## Source data
=== Begin Enclosure ===

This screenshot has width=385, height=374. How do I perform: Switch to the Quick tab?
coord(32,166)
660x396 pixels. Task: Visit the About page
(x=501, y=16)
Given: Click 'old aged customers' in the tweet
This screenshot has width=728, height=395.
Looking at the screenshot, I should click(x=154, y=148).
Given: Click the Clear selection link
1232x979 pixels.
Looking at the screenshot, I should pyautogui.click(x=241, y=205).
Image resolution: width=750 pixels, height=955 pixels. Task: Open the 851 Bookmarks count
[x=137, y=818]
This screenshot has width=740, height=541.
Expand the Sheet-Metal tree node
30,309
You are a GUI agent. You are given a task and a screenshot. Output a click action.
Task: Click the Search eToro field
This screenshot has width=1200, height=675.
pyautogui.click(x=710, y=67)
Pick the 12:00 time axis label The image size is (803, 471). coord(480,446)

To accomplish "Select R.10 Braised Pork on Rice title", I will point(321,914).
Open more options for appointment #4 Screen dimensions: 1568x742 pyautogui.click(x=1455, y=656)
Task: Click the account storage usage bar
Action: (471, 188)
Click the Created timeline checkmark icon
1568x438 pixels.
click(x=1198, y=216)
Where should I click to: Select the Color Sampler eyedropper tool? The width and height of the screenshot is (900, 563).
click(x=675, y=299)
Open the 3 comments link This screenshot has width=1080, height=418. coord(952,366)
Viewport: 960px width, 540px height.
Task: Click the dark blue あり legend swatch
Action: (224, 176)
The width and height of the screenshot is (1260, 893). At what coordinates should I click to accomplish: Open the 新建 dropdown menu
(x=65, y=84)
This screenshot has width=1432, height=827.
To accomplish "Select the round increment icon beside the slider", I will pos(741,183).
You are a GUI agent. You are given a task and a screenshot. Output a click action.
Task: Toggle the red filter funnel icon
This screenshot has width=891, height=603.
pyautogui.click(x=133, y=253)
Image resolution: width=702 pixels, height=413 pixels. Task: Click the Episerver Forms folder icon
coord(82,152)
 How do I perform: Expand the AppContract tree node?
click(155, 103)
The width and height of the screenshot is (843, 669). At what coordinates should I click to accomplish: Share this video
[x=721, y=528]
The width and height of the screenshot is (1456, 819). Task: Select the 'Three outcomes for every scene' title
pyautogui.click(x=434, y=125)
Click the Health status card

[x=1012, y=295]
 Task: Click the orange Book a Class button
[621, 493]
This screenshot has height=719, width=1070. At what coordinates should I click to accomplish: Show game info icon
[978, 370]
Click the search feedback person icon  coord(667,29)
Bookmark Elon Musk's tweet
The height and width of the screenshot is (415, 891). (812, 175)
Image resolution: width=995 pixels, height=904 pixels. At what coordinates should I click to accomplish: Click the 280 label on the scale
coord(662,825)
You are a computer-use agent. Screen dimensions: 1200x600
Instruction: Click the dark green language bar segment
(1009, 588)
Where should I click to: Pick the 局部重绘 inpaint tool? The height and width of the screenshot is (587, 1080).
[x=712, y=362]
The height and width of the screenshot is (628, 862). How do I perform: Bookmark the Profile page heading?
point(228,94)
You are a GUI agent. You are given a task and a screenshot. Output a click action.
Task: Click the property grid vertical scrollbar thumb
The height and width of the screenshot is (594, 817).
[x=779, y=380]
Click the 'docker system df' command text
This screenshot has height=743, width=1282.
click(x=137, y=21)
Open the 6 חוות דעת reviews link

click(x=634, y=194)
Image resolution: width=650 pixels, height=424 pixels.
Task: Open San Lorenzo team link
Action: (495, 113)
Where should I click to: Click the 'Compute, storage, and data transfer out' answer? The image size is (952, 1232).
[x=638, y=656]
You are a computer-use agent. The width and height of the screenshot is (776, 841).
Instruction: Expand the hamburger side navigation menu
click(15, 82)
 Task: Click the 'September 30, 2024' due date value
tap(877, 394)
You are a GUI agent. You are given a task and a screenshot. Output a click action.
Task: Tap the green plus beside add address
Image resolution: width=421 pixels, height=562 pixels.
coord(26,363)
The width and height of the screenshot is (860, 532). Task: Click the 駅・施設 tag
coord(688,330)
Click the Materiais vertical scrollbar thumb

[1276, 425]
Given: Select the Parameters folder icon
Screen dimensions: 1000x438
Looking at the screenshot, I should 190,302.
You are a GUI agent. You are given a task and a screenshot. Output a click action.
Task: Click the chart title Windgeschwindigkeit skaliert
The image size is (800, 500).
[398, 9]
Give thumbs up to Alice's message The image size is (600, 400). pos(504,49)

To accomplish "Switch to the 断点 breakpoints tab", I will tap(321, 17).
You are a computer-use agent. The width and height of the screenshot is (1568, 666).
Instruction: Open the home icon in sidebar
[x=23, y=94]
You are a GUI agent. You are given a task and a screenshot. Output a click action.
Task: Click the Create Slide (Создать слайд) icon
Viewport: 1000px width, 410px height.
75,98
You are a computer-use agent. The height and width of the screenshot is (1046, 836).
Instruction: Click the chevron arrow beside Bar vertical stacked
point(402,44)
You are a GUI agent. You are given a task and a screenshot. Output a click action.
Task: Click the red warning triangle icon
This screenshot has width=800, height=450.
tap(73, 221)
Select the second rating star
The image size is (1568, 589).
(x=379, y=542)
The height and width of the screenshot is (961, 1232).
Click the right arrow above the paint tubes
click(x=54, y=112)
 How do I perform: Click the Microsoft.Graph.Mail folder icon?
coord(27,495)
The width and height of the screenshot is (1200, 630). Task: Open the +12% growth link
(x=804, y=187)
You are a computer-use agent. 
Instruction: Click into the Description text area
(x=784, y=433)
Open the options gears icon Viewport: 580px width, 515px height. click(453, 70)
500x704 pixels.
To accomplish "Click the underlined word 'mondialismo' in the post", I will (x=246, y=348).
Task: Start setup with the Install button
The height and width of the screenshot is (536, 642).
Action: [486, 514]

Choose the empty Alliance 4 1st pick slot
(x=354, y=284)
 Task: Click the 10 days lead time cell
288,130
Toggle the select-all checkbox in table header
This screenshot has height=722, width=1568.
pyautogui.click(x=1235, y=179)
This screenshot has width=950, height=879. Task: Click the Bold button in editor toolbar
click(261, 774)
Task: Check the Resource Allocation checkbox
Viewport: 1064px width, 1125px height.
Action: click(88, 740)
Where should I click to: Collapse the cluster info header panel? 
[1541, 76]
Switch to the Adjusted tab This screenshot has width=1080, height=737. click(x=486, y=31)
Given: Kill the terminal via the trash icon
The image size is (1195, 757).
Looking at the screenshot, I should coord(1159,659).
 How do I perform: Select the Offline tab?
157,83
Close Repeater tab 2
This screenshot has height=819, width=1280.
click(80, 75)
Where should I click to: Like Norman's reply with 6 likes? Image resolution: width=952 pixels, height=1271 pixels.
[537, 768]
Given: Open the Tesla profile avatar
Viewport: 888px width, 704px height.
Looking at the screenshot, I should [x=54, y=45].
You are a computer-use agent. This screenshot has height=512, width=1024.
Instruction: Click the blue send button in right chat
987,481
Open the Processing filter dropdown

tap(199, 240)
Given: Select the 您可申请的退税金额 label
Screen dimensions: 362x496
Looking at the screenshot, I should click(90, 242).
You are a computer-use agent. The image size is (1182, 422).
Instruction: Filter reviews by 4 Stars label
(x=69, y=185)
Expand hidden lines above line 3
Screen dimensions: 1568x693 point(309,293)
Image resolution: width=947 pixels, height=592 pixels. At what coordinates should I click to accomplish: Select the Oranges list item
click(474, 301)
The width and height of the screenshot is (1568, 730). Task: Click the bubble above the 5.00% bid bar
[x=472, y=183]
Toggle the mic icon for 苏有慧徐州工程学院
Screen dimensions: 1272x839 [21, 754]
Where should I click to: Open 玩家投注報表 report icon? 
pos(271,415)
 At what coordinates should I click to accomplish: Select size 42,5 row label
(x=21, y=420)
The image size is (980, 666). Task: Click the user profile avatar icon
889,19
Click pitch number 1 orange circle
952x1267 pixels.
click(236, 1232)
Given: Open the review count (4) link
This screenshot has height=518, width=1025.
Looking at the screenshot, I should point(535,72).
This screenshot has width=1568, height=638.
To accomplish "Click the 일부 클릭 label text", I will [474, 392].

=== End Enclosure ===

## WORK REQUEST
Output the lines of the records above exactly as they appear, from the line containing "is (1568, 666)." through the line containing "500x704 pixels.".

## ANSWER SECTION
You are a computer-use agent. The width and height of the screenshot is (1568, 666).
Instruction: Open the home icon in sidebar
[x=23, y=94]
You are a GUI agent. You are given a task and a screenshot. Output a click action.
Task: Click the Create Slide (Создать слайд) icon
Viewport: 1000px width, 410px height.
75,98
You are a computer-use agent. The height and width of the screenshot is (1046, 836).
Instruction: Click the chevron arrow beside Bar vertical stacked
point(402,44)
You are a GUI agent. You are given a task and a screenshot. Output a click action.
Task: Click the red warning triangle icon
This screenshot has width=800, height=450.
tap(73, 221)
Select the second rating star
The image size is (1568, 589).
(x=379, y=542)
The height and width of the screenshot is (961, 1232).
Click the right arrow above the paint tubes
click(x=54, y=112)
 How do I perform: Click the Microsoft.Graph.Mail folder icon?
coord(27,495)
The width and height of the screenshot is (1200, 630). Task: Open the +12% growth link
(x=804, y=187)
You are a computer-use agent. 
Instruction: Click into the Description text area
(x=784, y=433)
Open the options gears icon Viewport: 580px width, 515px height. click(453, 70)
500x704 pixels.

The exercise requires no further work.